Friday, February 09, 2018
The Birthday Party: Superb production. Oustanding cast. @StephenMangan is electrifying #TobyJones is mesmerising @ZoeWanamaker @Pearlie_mack #TomVaughanLawlor #PeterWight @BdayPartyLDN @HPinterTheatre...
Seasoned Pinter-helmsman Ian Rickson’s superb production has an outstanding, stellar six-strong cast: Toby Jones, Stephen Mangan, Pearl Mackie, Tom Vaughan-Lawlor, Zoe Wanamaker and Peter Wight.
Pinter’s play, savaged by all but the Sunday Times’ Harold Hobson on its legendary London premiere in 1958, has nonetheless grown to become one of his most famous and most performed works. Revivals are regular, on stage and on the airwaves, but few can boast as many big names as Rickson’s. But does Pinter’s disturbing portrait of life in a beach-side British boarding house still hold water 60 years after its debut? You betcha!
The Birthday Party is about Stanley Webber, an erstwhile piano player who lives in a rundown boarding house, run by Meg and Petey Boles, in an English seaside town. Two sinister strangers, Goldberg and McCann, who arrive supposedly on his birthday and who appear to have come looking for him, turn Stanley's apparently innocuous birthday party organised by Meg into a bit of a nightmare.
If you haven’t seen the play before, it still works like a thriller, its outcome as uncertain as everything else about it.
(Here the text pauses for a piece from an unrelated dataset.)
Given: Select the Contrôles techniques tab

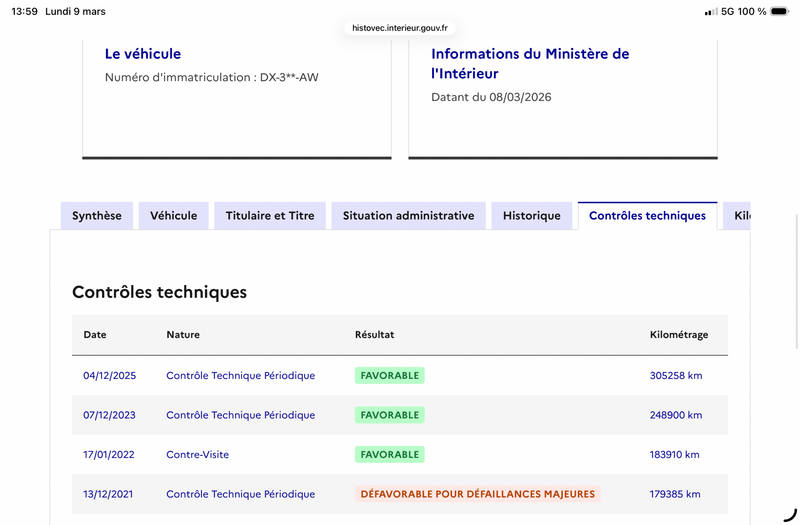Looking at the screenshot, I should point(647,216).
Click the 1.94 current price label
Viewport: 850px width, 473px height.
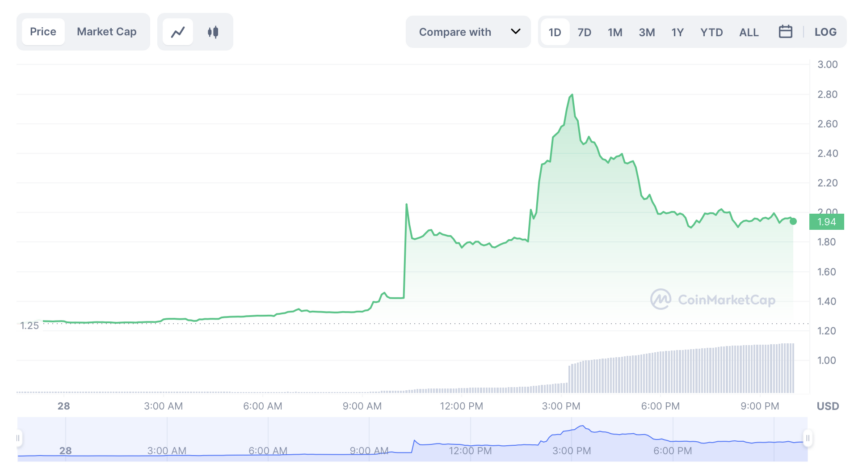pyautogui.click(x=826, y=222)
It's a sort of cross between Agatha Christie and Kafka with its incomprehensible reversals, nameless terrors and laughter as dark as the grave.
Toby Jones plays Stanley and it's a show stealing performance. His Stanley is nervy and audacious, pampered and feral at the same time, and mesmerising to watch.
Stephan Mangan's turn as Goldberg is electrifying. He is by turns matey, delusional, bombastic, and charming. He is the psycho house-guest from hell but you cannot take your eyes off him as he flashes a megawatt shark-like smile. He holds forth, fires questions, laughs, all alpha-male man-spreading swagger, tinged with the promise of extreme and joyful violence.
We loved it. Pinter’s play has aged well, and I'd go so far as to say its combination of humour and horror has matured into the perfect metaphor for Brexit Britain.